Montag.ai is our internal AI governance tooling used by our Platform Team, it enables us to to:
- Centralise access credentials to AI vendors, be that commercial offerings or in-house ones that we run ourselves on our own hardware
- Log and measure how AI is being used internally
- Build and release Chatbots for our internal Slack channels
- Ingest data into our knowledge corpus, with siloed access settings
- Build AI functions (Smart Functions) as a Service for common, single-task automations (e.g. summarise this article) or modulated pass-through to upstream AI’s with query inspection to provide context-aware access control.

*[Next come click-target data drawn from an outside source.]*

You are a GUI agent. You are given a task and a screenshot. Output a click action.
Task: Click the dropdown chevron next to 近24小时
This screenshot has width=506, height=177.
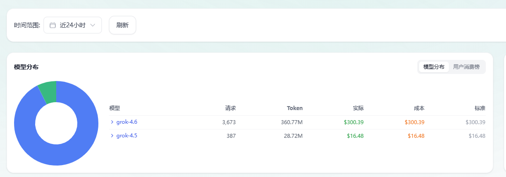pos(93,25)
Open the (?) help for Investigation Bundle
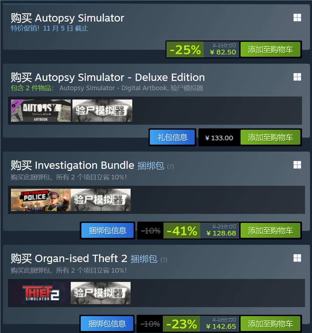This screenshot has width=312, height=333. point(170,167)
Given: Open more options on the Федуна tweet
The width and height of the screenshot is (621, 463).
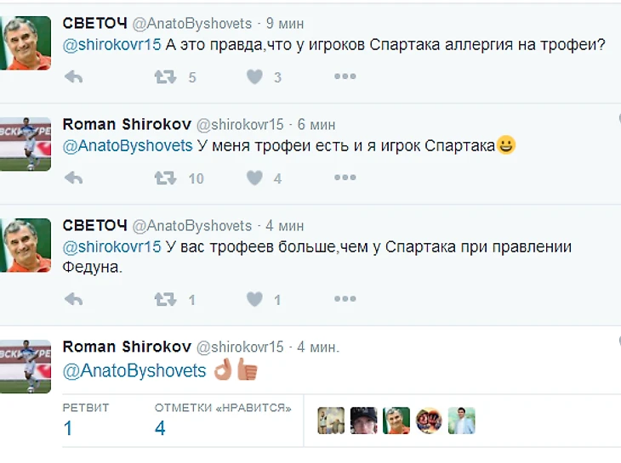Looking at the screenshot, I should coord(345,299).
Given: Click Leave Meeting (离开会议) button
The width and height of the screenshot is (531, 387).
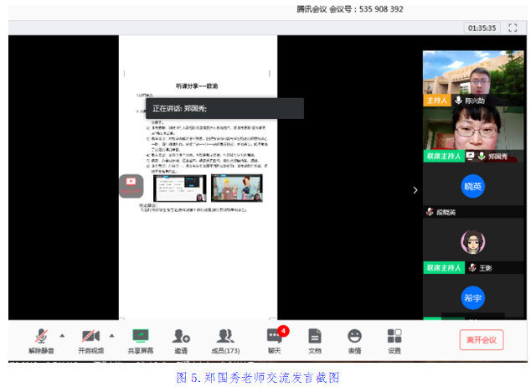Looking at the screenshot, I should 481,339.
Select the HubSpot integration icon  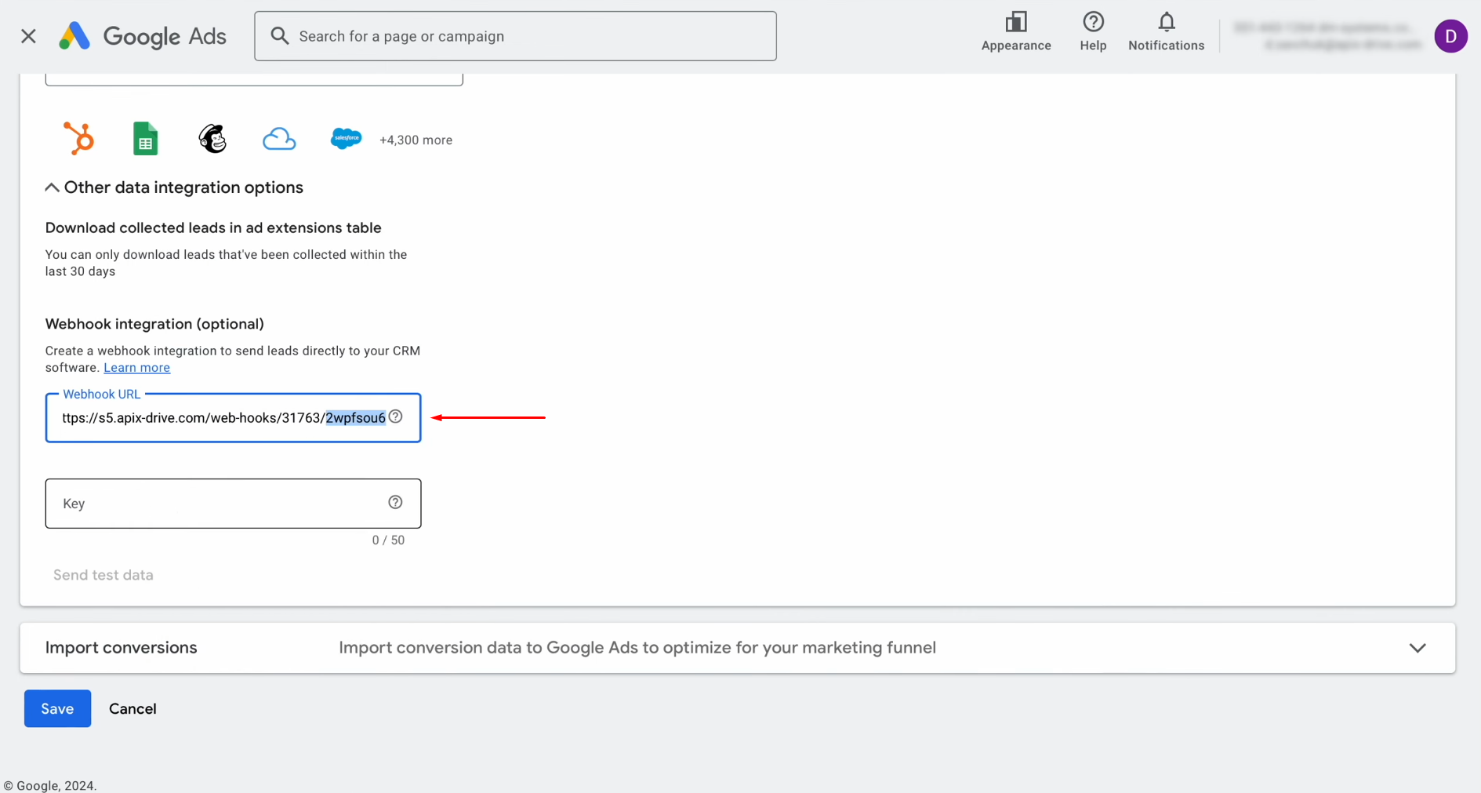click(x=78, y=139)
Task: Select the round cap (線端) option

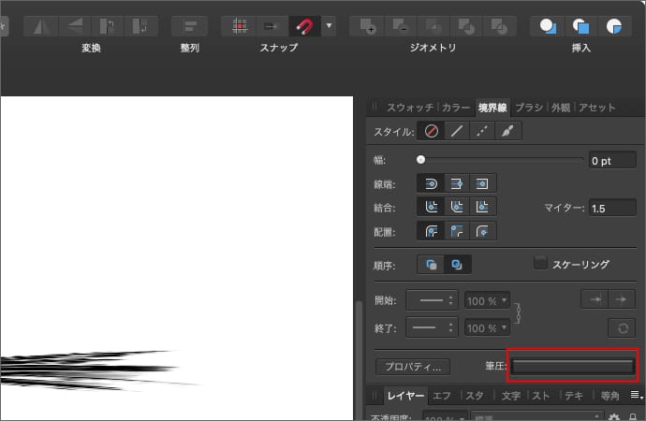Action: tap(432, 183)
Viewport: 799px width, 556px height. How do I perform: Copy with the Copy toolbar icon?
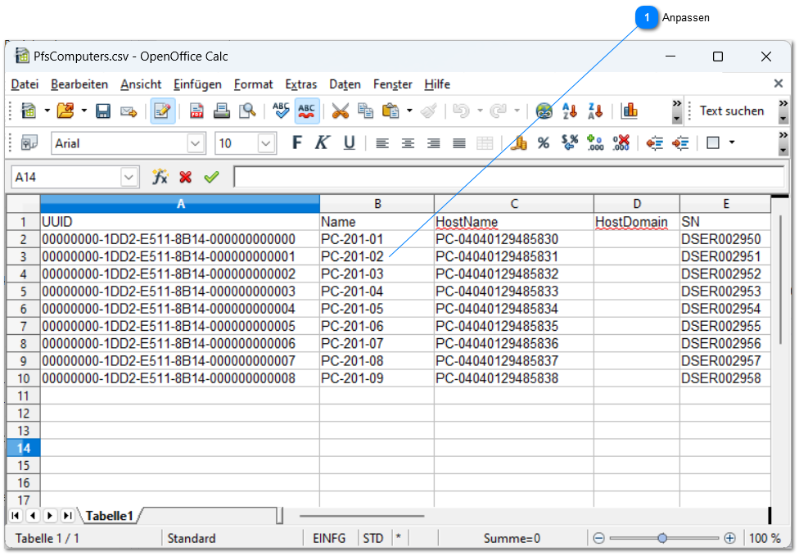pyautogui.click(x=366, y=111)
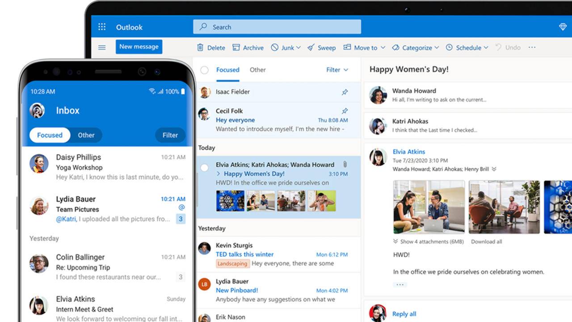
Task: Open the Junk dropdown
Action: 298,47
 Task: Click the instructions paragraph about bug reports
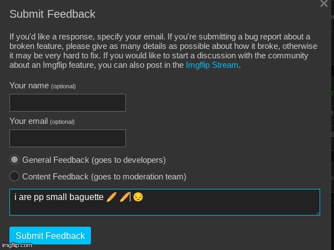[x=161, y=46]
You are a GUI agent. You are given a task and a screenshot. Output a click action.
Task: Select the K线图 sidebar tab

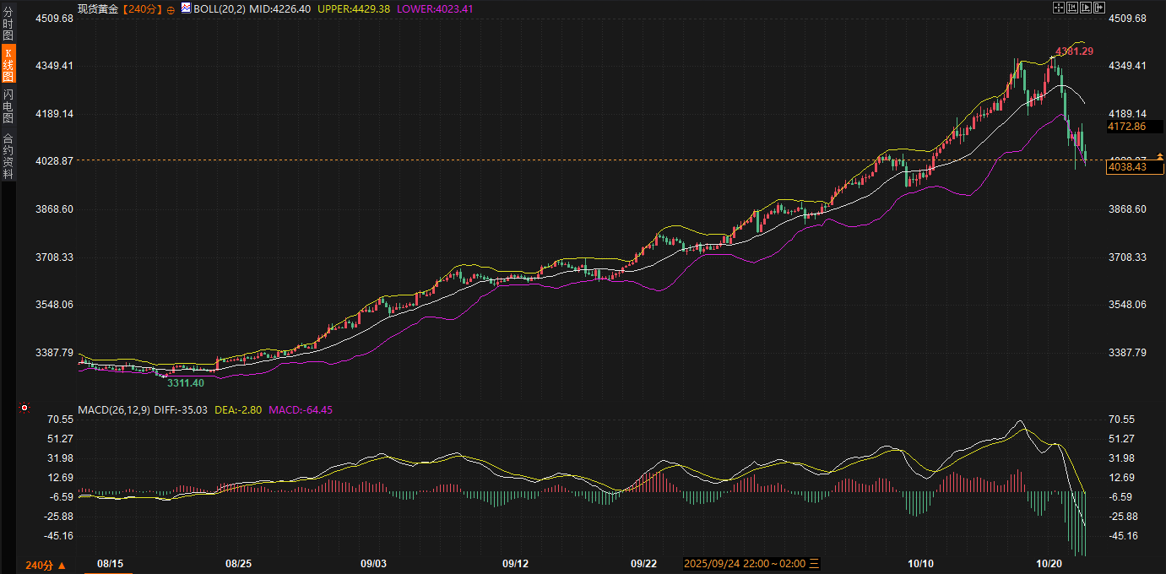coord(8,65)
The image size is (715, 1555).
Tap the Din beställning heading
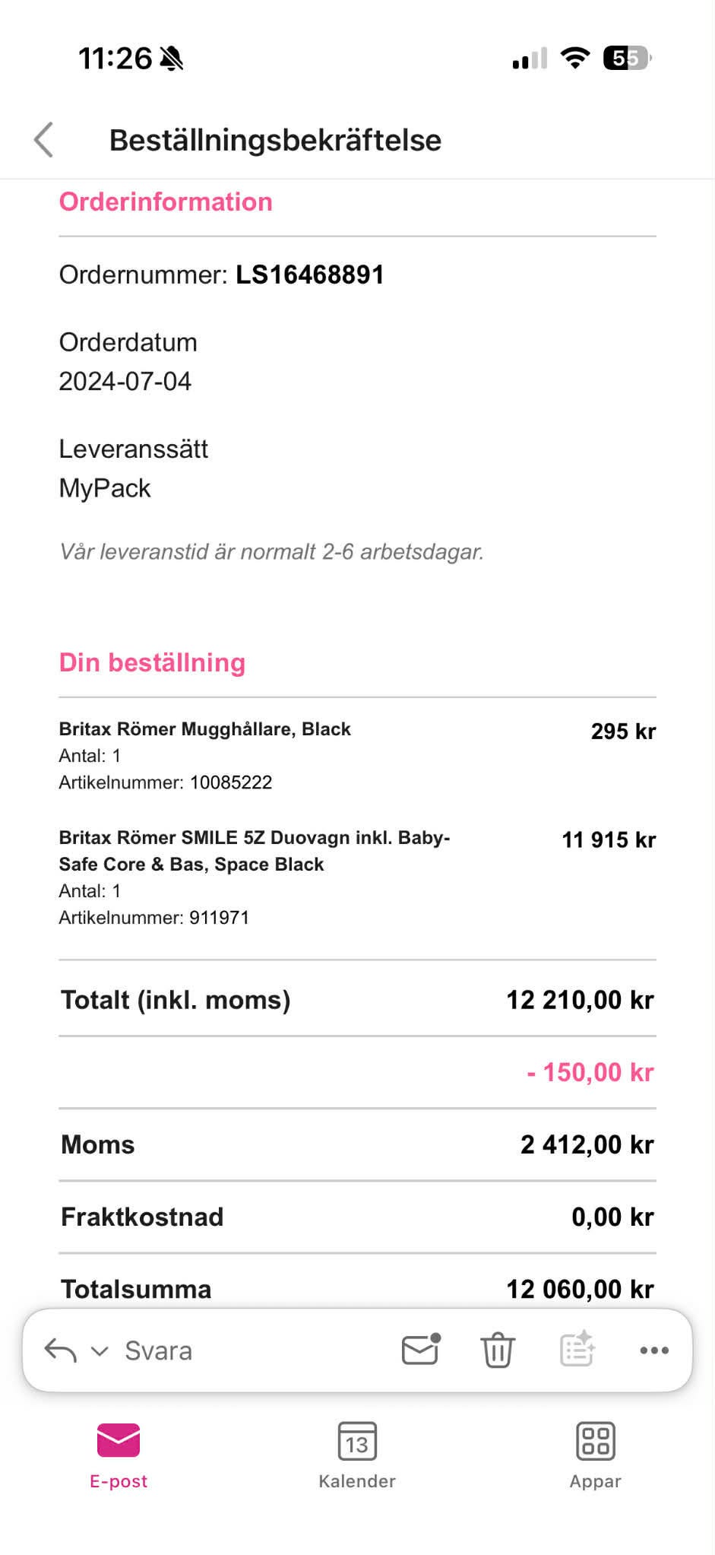pos(152,663)
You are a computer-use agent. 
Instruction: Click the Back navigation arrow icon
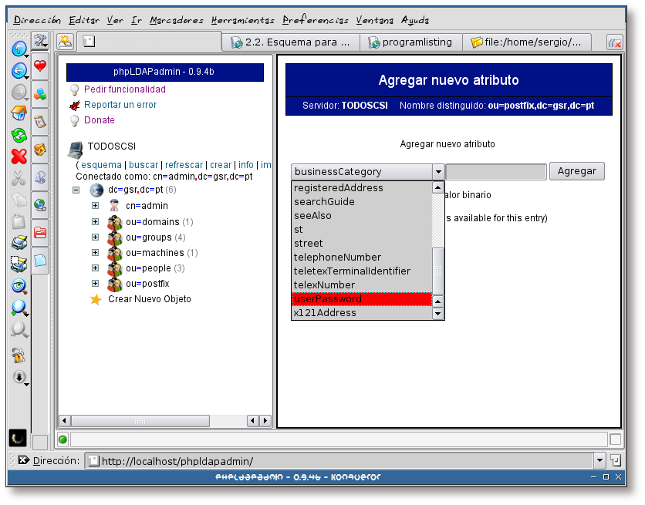19,71
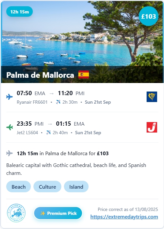The image size is (164, 229).
Task: Select the Culture tag
Action: (x=47, y=187)
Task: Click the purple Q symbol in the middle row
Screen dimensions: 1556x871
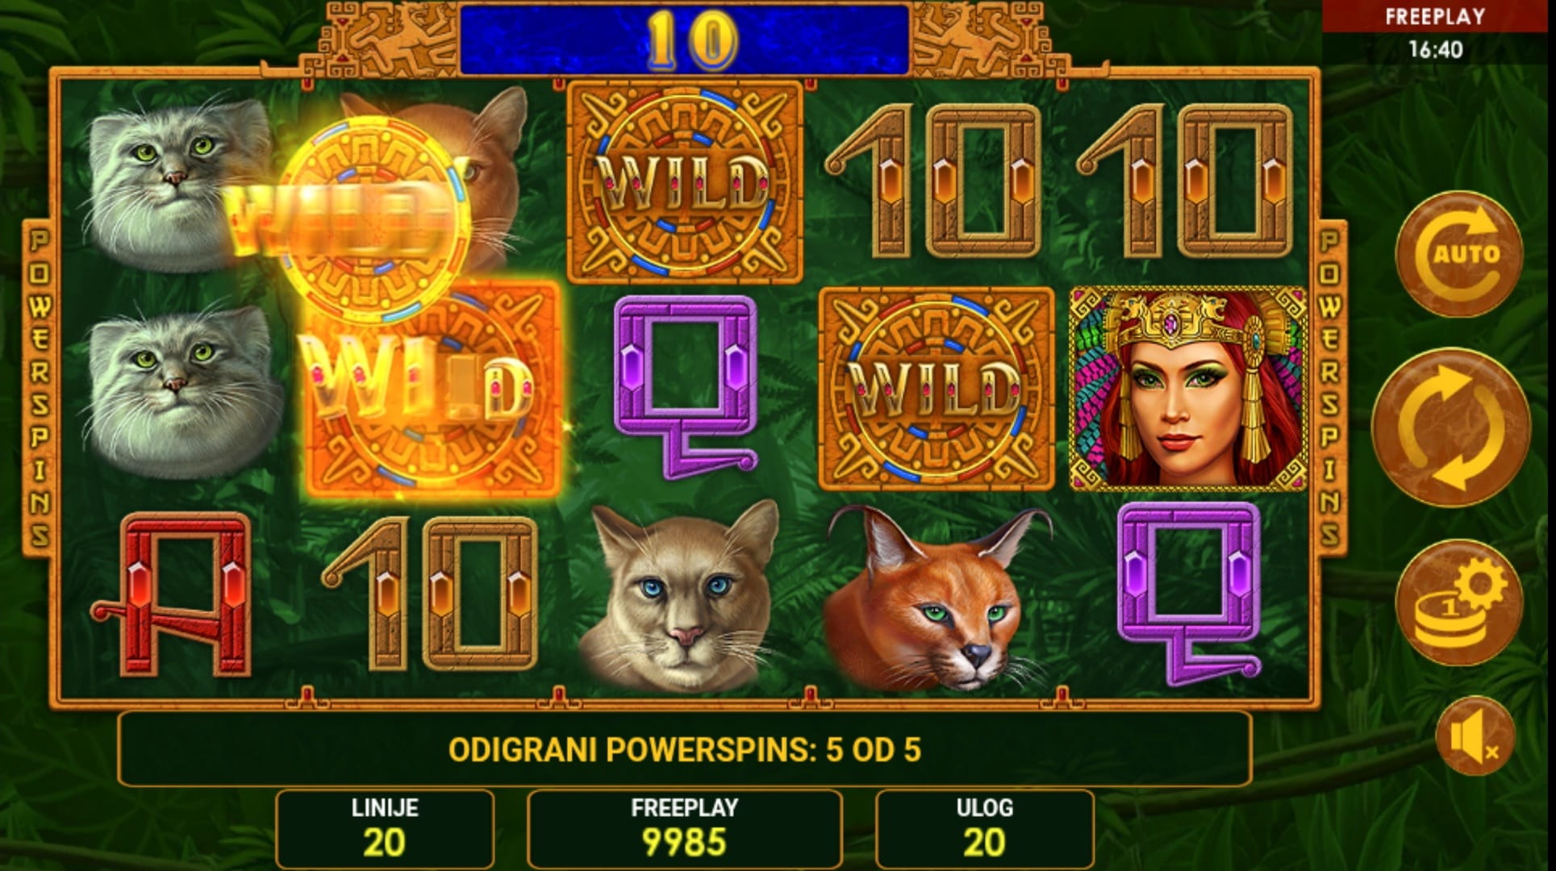Action: pyautogui.click(x=684, y=387)
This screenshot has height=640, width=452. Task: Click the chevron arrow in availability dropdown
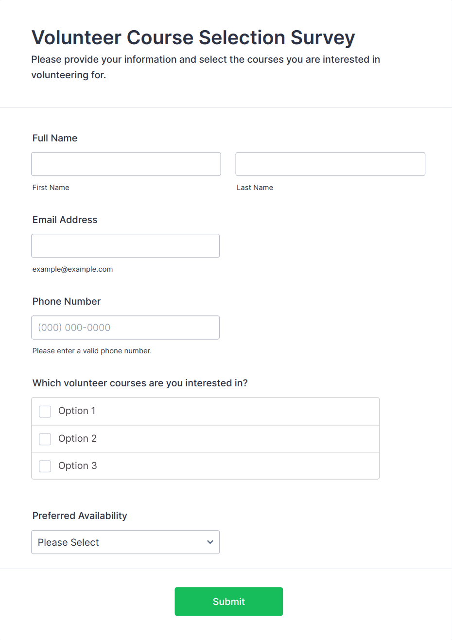coord(210,542)
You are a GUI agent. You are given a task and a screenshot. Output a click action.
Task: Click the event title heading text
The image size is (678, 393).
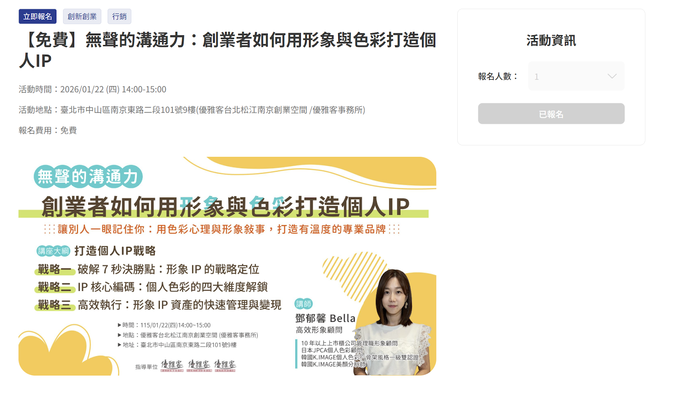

- Script complex multi-modal assistants that can selectively determine which AI vendor, model, and data set to use depending on the nature of the user input
- Full-blown RBAC to ensure we can democratise access to LLMs without impinging on our security obligations
It does a whole bunch more than that, but ultimately it solved our key issues for us:
- What data am I going to make available to the AI? Our internal assistant (Wadsworth), will identify internal links and data submitted by the end user and direct these solely to self-hosted models. While other sensitive data (not PII), can be sent to vendor AIs that we have an Enterprise agreement with.
- Who will be using these AIs in my organisation? With fine-grained access controls, we can ensure that only specific users have direct access to data repositories (and can write and read from them), and by providing pass-through endpoints for raw AI access (e.g. a developer wants to PoC on GPT-4), we can provide specific, monitored internal API endpoints and internal API credentials to provide safe access.
- How will my staff be using this AI? Access to smart functions, AI endpoints, and bots can be strictly controlled through a combination of RBAC, and internally generated API tokens.
- How can AI hallucinations be controlled? By using an AI bot pipeline to verify generated content through a sequence of bots designed to specifically validate content. We have our primary Q&A bots use another bot to check their answer and rewrite it.
For API-level access, our platform team will use our internal Tyk APIM stack to provide tokens, rate limits and endpoint-specific access to the Montag Smart APIs. Which brings me to my next point…
How we see the intersection of APIM and AI, in the most realistic case
AIs are APIs. While chat is seen as the universal interface, what makes AI so powerful is the programmatic access – whether it’s a consumer using AIs to enable a new capability, or the AI’s themselves calling APIs to enhance their own responses (viz. ChatGPT Function calling), and this functionality is fundamentally powered by APIs.
Specifically: internal APIs, APIs that give access to your customer data. Your sales data, your warehouse inventory – whatever it takes to make the AI as useful, as productive, and as accurate as possible.
While many organisations in the API management space are focussing on shoe-horning AI into their products, we very much see AI as an enabler for business value, and APIM as an enabler for that. A significant factor in the recent rapid adoption of AI tools has been the method through which they are packaged and consumed, with APIs playing a central role.
API management enables AI-as-a-Service
The intersection of APIM and AI is that platform teams should be using APIM to provide AI-as-a-Service to their internal customers, and should be using APIM to mediate and monitor how their products – enhanced with AI – provide value to their customers.
So, instead of announcing some shoe-horned AI feature for our APIM stack, we’re instead going to release our Montag.ai stack as a product to empower platform teams and product teams adopt AI quickly, easily, and most importantly, ensure robust AI governance for their organisations.